Runtime Scans
Execute hosted red-team probes through the actual agent code running in development, CI, staging, or production.
Runtime Scans
Runtime scans provide the highest-fidelity integration. Instead of approximating an agent from a system prompt or calling a limited HTTP shape, ZeroLeaks invokes a local RuntimeScanTarget through an authenticated relay.
Target contract
interface RuntimeScanTarget {
describe(): RuntimeTargetDefinition | Promise<RuntimeTargetDefinition>;
invoke(input: RuntimeTargetInvocation):
| string
| RuntimeTargetResponse
| Promise<string | RuntimeTargetResponse>;
reset?(sessionId: string): void | Promise<void>;
}invoke() receives:
message: the current attack prompt;messages: complete history for this isolated session;sessionId: stable across a multi-turn sequence;signal: cancellation and timeout signal;- scan and event identifiers for logging or correlation.
Structured responses
Return text alone or a structured response:
return {
text: result.text,
messages: result.messages,
finishReason: result.finishReason,
usage: result.usage,
toolCalls: result.toolCalls.map((call) => ({
id: call.id,
name: call.name,
arguments: call.arguments,
result: call.result,
error: call.error,
providerExecuted: call.providerExecuted,
})),
};When messages is omitted, the SDK appends the returned text as an assistant message. Return the complete post-invocation history when your framework emits tool and assistant messages that must be retained for later turns.
Relay lifecycle
- The SDK polls only while
runtimeScans.run()is active. - Invoke and reset events are claimed so two runners cannot normally execute the same event.
- Independent sessions execute concurrently by default, while events within each session stay ordered.
- Abandoned claims become available again after a short lease.
- A target invocation has a bounded server wait; runner errors are attached to the scan.
- The hosted scan uses durable stages: target profiling, checkpointed extraction, injection, agent probes, and report finalization. Independent scan tracks run in parallel.
- Aborting, timing out, or detecting a stalled hosted worker cancels the run instead of leaving it indefinitely marked as running.

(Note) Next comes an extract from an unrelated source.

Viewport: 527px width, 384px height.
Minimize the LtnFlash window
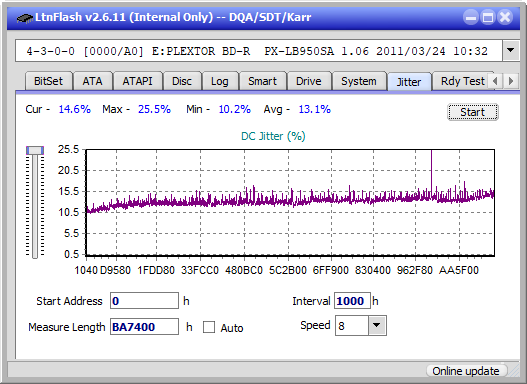[x=471, y=17]
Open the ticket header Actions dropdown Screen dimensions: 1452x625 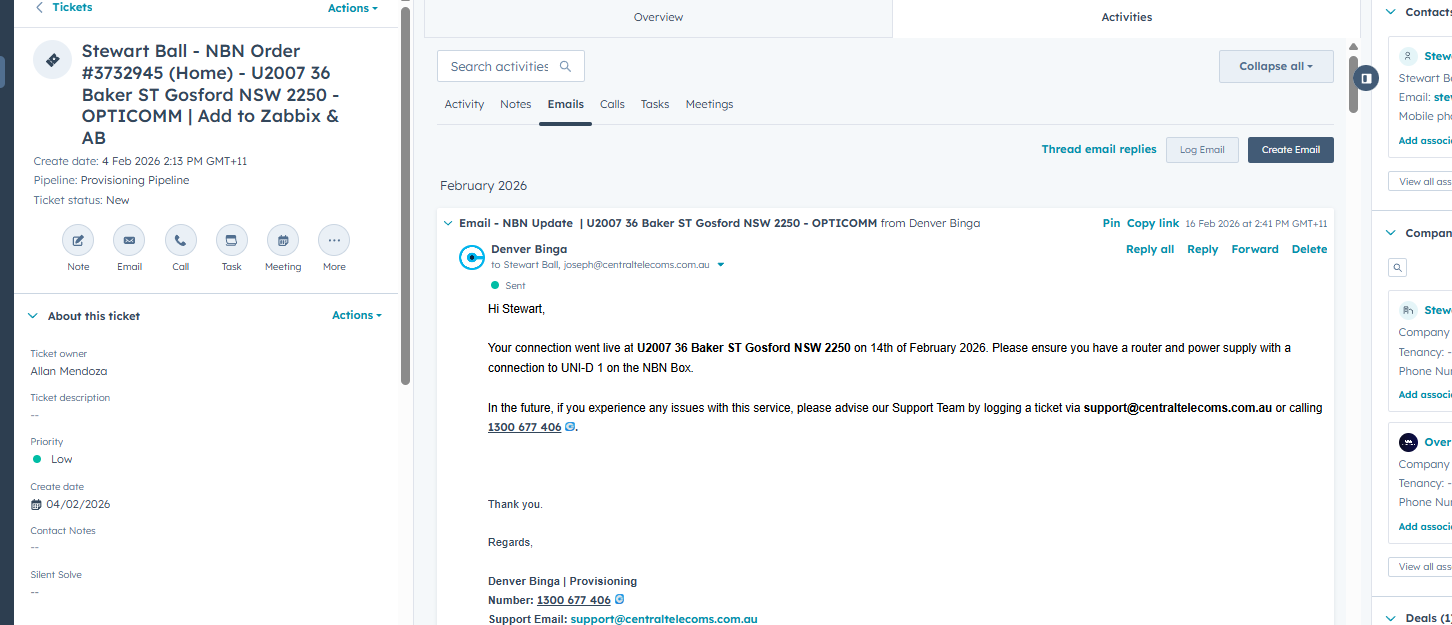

Use eventConcurrency to tune local execution when your target has stricter rate limits:
await zeroleaks.runtimeScans.run(target, {
eventConcurrency: 4,
workerStallTimeoutMs: 6 * 60_000,
scan: { scanMode: "full" },
});full is the default runtime scan mode. It combines extraction, adaptive injection, the complete production probe catalog, and target-specific probes. quick omits the additional production catalog and is intended for development smoke tests.
Existing target objects
Use defineRuntimeTarget() when your application already implements the interface:
const target = defineRuntimeTarget(myTarget);
await zeroleaks.runtimeScans.run(target);Use createRuntimeTarget() when wrapping functions and metadata separately.